[Task details]: Among the entries that follow, some lines contain the word "will". Show all of them.

[Material supplied]:
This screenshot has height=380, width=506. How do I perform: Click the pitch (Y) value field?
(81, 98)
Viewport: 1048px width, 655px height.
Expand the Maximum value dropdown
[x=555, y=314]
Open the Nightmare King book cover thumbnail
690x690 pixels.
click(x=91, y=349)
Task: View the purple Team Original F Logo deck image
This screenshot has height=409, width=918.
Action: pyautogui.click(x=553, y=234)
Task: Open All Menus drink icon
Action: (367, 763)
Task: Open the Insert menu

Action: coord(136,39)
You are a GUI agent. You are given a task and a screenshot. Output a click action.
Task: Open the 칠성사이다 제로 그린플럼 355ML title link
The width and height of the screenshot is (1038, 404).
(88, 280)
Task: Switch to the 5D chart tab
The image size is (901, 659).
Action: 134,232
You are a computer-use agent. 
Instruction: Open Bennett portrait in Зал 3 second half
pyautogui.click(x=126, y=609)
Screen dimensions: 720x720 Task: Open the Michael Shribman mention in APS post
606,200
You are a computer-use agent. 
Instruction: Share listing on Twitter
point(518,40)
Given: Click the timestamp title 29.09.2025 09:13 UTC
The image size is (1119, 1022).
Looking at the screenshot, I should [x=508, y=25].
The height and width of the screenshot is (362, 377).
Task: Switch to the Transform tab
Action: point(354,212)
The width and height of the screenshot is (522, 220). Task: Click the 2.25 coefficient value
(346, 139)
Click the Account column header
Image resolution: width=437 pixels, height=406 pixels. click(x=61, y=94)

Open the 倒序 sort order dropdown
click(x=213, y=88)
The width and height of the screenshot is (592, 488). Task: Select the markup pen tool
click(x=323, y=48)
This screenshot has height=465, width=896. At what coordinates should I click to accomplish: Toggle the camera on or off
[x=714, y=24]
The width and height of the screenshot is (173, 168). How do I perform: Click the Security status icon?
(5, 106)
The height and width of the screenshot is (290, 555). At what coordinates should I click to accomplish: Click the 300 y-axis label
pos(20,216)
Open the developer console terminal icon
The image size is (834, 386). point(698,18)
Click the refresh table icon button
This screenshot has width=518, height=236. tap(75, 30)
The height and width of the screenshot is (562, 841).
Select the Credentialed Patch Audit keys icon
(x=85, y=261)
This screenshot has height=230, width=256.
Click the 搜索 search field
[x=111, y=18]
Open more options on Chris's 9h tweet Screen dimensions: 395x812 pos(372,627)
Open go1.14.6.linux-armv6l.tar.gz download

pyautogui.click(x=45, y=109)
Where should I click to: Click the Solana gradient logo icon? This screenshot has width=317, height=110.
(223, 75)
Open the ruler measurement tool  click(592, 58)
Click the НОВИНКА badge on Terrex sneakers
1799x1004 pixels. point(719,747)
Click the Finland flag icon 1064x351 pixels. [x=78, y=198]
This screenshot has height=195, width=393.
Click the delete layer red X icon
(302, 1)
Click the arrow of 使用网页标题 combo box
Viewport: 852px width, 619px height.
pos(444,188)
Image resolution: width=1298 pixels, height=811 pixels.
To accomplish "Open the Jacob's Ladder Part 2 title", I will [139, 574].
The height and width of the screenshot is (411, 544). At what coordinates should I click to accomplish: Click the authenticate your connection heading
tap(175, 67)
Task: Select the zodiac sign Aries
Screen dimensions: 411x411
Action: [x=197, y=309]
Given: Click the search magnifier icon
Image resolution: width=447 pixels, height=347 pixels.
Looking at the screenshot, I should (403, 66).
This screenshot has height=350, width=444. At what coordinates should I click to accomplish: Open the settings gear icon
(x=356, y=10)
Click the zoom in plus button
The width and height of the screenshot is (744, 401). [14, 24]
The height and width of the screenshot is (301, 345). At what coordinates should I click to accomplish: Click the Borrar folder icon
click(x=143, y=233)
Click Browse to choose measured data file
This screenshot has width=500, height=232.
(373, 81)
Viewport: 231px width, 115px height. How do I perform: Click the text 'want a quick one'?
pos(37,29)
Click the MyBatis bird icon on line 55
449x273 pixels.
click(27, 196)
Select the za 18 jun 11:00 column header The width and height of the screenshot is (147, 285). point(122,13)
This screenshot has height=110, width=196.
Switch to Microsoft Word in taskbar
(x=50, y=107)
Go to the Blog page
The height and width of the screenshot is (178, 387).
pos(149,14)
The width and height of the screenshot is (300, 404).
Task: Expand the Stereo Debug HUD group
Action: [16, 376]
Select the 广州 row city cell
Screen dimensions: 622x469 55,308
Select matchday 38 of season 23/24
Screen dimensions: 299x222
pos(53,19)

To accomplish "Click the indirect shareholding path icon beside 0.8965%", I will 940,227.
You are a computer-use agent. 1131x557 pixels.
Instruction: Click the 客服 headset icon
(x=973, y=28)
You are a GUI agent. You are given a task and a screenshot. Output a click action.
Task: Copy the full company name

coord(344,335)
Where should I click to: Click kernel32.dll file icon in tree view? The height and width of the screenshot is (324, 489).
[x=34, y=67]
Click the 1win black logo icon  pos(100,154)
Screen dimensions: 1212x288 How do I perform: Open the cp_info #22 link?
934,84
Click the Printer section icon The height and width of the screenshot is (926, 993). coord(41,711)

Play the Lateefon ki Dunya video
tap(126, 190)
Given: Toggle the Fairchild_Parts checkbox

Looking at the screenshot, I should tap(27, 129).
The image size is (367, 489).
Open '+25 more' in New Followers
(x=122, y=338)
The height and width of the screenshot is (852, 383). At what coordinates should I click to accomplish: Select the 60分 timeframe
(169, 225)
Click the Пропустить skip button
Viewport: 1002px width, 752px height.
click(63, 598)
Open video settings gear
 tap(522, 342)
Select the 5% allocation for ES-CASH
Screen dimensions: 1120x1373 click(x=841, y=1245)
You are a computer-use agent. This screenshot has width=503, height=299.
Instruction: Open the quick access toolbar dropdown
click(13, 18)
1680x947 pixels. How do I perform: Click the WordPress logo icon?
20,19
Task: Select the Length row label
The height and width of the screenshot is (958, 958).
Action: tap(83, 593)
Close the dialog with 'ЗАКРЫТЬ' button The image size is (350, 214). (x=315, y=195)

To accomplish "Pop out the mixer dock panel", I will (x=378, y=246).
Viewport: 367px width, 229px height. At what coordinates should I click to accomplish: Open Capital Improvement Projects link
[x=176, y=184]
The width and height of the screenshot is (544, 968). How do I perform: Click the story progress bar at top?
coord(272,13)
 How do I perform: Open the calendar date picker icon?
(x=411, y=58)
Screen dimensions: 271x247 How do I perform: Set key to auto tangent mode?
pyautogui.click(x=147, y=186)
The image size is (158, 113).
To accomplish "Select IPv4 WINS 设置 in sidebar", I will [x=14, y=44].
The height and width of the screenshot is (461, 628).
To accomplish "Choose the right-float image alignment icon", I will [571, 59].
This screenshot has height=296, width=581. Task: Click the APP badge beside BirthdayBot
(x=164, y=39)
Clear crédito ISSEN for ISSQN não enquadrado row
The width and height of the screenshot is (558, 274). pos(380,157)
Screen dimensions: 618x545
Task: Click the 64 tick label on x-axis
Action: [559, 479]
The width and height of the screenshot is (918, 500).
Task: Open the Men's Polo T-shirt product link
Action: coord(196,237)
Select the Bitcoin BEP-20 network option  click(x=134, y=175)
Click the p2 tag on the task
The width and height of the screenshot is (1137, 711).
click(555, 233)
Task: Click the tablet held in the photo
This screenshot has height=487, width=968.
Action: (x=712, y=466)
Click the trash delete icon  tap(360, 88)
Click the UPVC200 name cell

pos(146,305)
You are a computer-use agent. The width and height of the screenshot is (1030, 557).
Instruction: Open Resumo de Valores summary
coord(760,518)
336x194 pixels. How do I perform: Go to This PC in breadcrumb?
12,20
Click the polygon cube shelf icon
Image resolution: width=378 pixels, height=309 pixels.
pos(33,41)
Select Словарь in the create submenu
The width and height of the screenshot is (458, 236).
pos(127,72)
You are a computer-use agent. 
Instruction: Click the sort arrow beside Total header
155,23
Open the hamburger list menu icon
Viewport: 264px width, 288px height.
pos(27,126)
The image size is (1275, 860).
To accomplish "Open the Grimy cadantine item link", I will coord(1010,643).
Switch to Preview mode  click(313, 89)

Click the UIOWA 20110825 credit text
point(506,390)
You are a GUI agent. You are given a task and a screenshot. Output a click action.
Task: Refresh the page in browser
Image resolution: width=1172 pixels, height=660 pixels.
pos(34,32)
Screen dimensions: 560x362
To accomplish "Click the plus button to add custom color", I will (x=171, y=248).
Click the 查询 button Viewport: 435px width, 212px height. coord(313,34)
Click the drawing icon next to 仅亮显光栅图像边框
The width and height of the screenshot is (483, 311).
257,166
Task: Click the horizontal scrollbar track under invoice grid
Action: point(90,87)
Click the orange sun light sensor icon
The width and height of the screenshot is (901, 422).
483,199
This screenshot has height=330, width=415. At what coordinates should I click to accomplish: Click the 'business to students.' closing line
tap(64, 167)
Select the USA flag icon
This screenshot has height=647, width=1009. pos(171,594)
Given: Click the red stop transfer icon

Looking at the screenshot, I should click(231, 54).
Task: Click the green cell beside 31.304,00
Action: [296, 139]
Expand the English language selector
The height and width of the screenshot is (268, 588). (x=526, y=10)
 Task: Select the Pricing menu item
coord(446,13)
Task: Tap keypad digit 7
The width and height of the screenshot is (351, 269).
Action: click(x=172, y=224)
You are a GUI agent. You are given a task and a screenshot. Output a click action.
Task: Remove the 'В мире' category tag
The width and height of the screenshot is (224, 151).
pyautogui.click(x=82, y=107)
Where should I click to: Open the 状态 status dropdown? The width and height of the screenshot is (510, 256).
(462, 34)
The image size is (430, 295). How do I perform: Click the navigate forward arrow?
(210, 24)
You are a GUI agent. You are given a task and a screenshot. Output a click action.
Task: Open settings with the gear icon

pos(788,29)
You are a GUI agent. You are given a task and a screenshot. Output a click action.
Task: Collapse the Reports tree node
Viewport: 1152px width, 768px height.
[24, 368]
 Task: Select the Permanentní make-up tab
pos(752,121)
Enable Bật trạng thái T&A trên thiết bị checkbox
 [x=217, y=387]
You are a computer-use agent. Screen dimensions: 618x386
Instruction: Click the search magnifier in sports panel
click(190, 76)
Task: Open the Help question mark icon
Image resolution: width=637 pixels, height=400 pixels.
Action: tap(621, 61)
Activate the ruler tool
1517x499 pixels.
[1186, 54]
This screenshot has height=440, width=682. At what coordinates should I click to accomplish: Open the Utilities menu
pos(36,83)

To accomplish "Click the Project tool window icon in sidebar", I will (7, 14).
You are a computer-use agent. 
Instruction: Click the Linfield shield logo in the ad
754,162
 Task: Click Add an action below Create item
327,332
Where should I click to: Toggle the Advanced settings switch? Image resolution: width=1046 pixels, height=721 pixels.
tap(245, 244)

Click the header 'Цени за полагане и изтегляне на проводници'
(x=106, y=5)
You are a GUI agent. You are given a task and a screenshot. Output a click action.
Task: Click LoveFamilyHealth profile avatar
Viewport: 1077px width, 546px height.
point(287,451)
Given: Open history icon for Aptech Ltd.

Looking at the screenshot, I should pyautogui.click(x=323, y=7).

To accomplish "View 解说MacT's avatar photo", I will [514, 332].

[Answer area]:
To accomplish "Open the Jacob's Ladder Part 2 title", I will [139, 574].
To accomplish "Click the indirect shareholding path icon beside 0.8965%", I will 940,227.
To accomplish "Pop out the mixer dock panel", I will (x=378, y=246).
To accomplish "Select IPv4 WINS 设置 in sidebar", I will [x=14, y=44].
To accomplish "Choose the right-float image alignment icon", I will [571, 59].
To accomplish "Open the Grimy cadantine item link", I will coord(1010,643).
To accomplish "Click the plus button to add custom color", I will (x=171, y=248).
To accomplish "Click the Project tool window icon in sidebar", I will (7, 14).
To accomplish "View 解说MacT's avatar photo", I will [514, 332].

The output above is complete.